_DOCUMENT EXCERPT:_
====

"Federal Reserve researchers estimate "new construction would have had to increase by roughly 300% to absorb the pandemic-era surge in demand." Unlike housing demand, housing stock isn't as elastic and can't quickly ramp up. As a result, the heightened demand drained the market of active inventory and caused home prices to overheat, with U.S. home prices in June 2022 sitting a staggering 43.2% above March 2020 levels."
"Since that national boom ended in mid-2022, the housing market has been moving through a cyclical cooling phase and undergoing a period of recalibration and normalization after such a large burst. Look no further than the share of U.S. homes that sold below their original list price, by year, according to a new Redfin report: 2018 -> 62% 2019 -> 64% 2020 -> 55% 2021 -> 38% 2022 -> 42% 2023 -> 54% 2024 -> 58% 2025 -> 62%"
Pandemic-era housing demand surged because of ultralow interest rates, fiscal stimulus, and expanded remote work. Federal Reserve researchers estimate new construction would have had to increase by roughly 300% to absorb the surge. Housing stock could not ramp up quickly, which drained active inventory and caused U.S. home prices to rise 43.2% by June 2022 versus March 2020. The national boom ended in mid-2022, leading to a cyclical cooling and market recalibration. Redfin data show the share of homes selling below original list price fell during the boom then rose to 62% in 2025. Regional differences persist, with Sun Belt markets seeing more below-list sales while many Northeast and Midwest metros remain comparatively resilient; parts of San Francisco and San Jose have shown renewed strength amid the AI boom.

====

_TASK DIRECTIONS:_ Using the housing market text, list every year in the Redfin data along with the share of U.S. homes that sold below their original list price that year.

====

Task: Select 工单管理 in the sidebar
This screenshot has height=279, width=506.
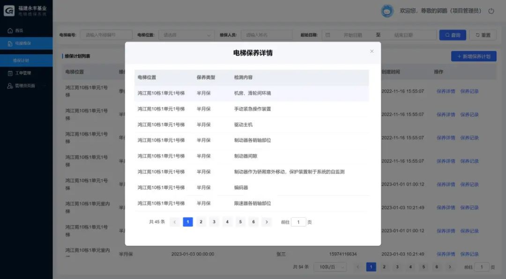Action: [x=23, y=73]
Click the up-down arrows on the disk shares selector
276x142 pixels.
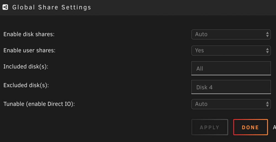(x=267, y=34)
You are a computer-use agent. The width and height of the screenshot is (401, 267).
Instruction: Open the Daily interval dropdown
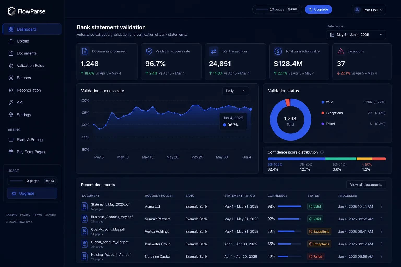[235, 91]
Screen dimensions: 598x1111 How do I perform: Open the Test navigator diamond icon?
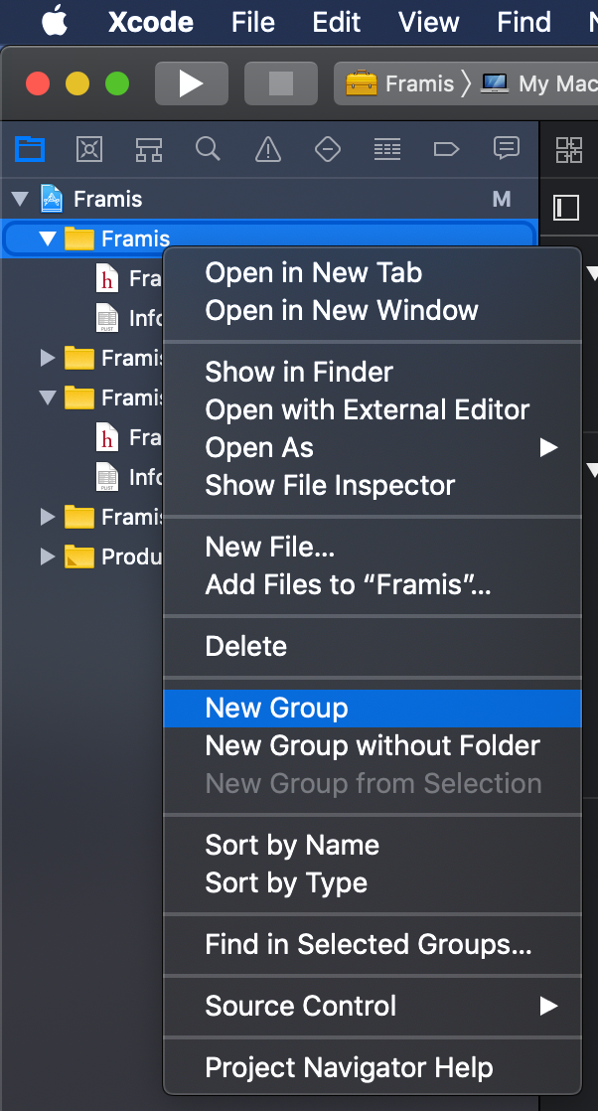pyautogui.click(x=327, y=149)
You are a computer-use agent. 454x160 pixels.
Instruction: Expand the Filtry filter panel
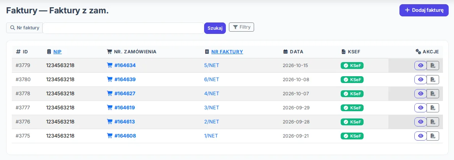[x=241, y=27]
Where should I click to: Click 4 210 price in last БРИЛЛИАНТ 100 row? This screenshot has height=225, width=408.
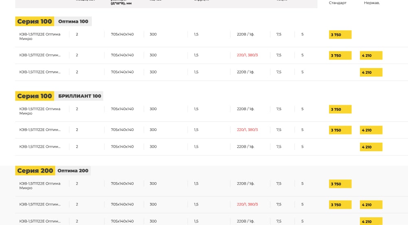point(371,147)
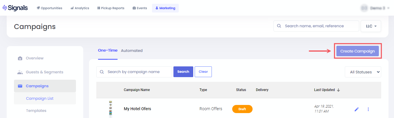Open the Demo 3 account menu

[375, 8]
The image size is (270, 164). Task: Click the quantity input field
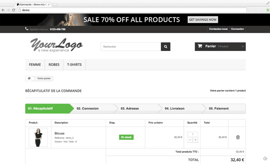tap(193, 134)
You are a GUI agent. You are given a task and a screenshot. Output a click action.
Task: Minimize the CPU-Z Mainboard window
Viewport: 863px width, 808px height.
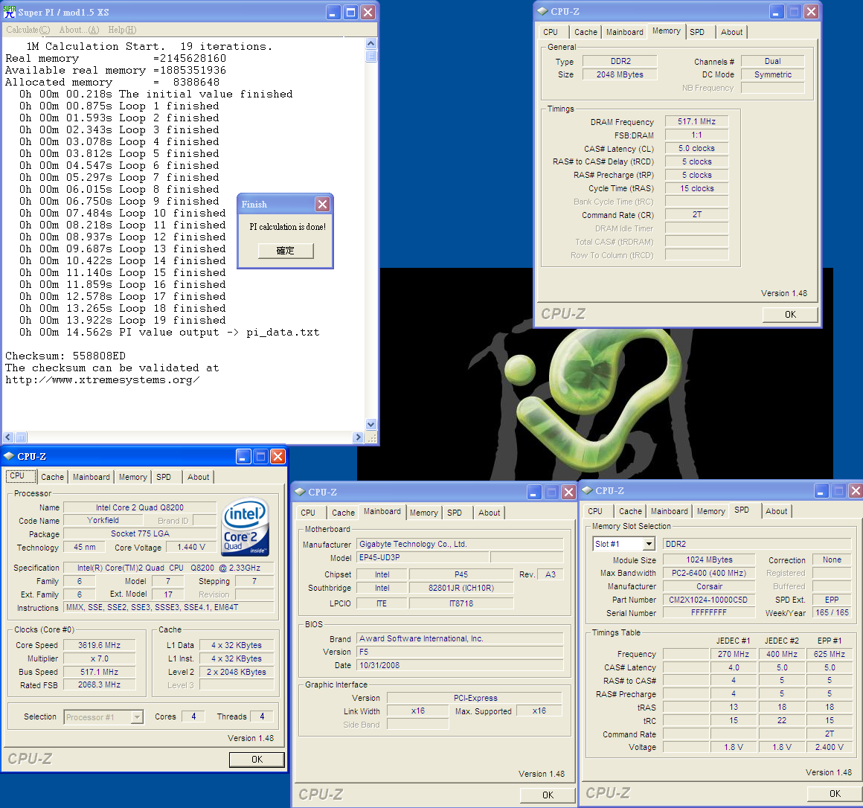pos(534,493)
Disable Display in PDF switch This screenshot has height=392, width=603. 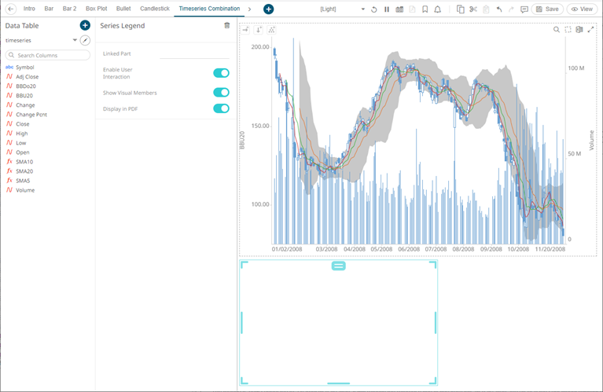[221, 108]

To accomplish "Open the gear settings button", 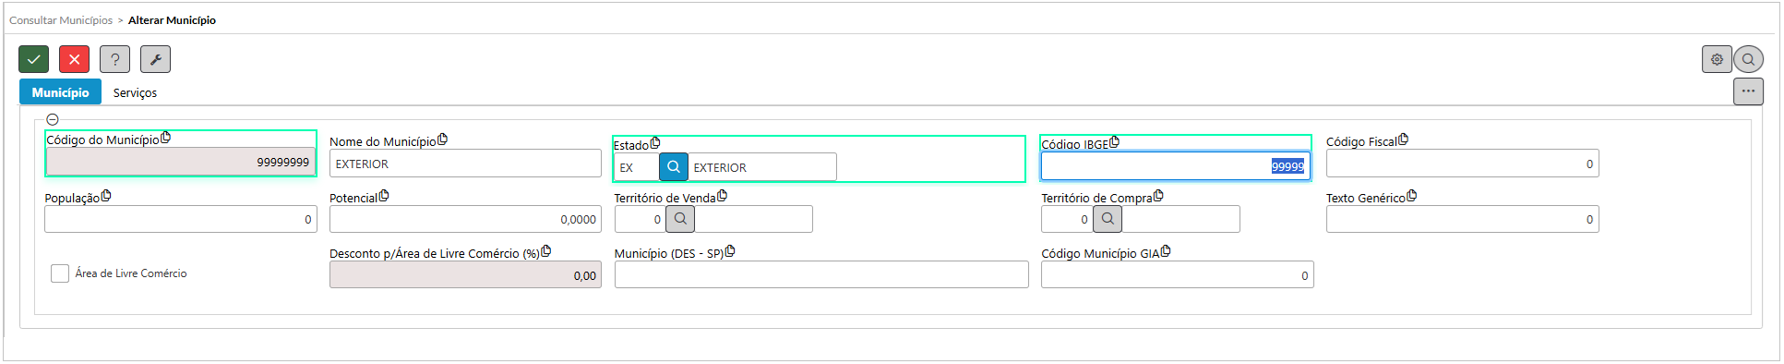I will click(1717, 59).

====

_RESPONSE FOR THIS EXERCISE:_
2018: 62%
2019: 64%
2020: 55%
2021: 38%
2022: 42%
2023: 54%
2024: 58%
2025: 62%